而後者也不廢話,直接在高架上調轉車頭開始逆行,悍馬化身恐怖至極的馬路殺手,但凡有一次碰撞就是車毀人亡的下場。
所幸櫻的駕駛技術不是一般的厲害,硬是連一點剮蹭都沒有便安然下了高架。
只可惜,此時的黑色保時捷已然潛龍入海,再找不到蹤跡。
將逆行第一時間內就成為交警部門通緝榜榜首的悍馬交給手下,源稚生和櫻登上姍姍來遲的直升機,沿著輝夜姬根據保時捷行進方向分析出的預期線路圖開始尋找。
聽著直升機在高空掠過時的噪音,換了一輛車的風間琉璃忍不住勾起嘴角。哥哥果然還是追過來了。

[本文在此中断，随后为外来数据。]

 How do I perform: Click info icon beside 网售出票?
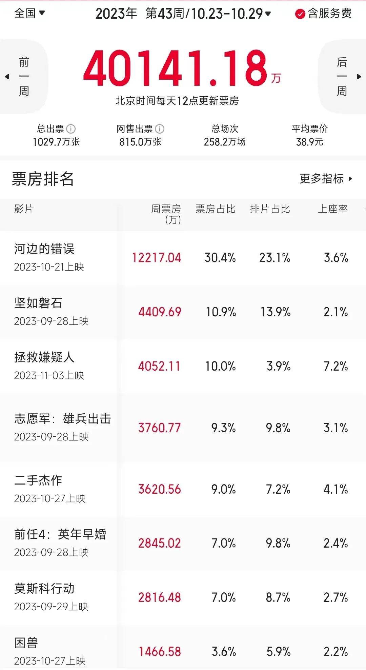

兄弟之間的羈絆還真是奇怪,明明他們已經反目成仇,甚至在哥哥眼中他們已經陰陽兩隔。
但只是一次隔著十米空間,還有防窺玻璃阻擋,哥哥還是察覺到了他的存在,毅然決然跟了上來。
這就是血脈之間剪不開斬不斷的羈絆嗎?真是諷刺啊。
可惜,現在還不是見面的時候。
明明是兩兄弟領銜主演的電影,怎麼可以有第三個人的姓名呢。
雖然還沒有正式見面,但根據夢裡哥哥丟下他選擇和“妹妹”出國,現實裡將原本屬於他的關愛全部轉移給了上杉繪梨衣。
風間琉璃就有理由去憎恨繪梨衣!
區區一個病秧子,什麼也不懂的傻白甜,還想把我取而代之?等死吧你!
本就因神戶山內那藏滿了血腥與殘忍的實驗樓而憋了一肚子火,風間琉璃只想快點見到上杉繪梨衣,給她一點小小的教訓。
他要讓她知道,哥哥的愛,只能由他一人獨享。
這是他的東西,他不給,她就不能搶!
“嗡——”
黑色轎車穩穩停在高天原夜總會的門前,車輪與地面摩擦發出輕微的沙沙聲,隨即歸於沉寂。
守在門口的門童見狀,上前想要提醒今夜高天原有富婆包場,暫不對外接客。
車門緩緩推開,修長白皙的手輕輕扶住門框,緊接著,一個身著暗紅色和服的青年從中步出。
青年相貌英俊,身著一襲暗紅色和服,衣料上繡著若隱若現的金色紋路,在霓虹燈的映照下泛著微光。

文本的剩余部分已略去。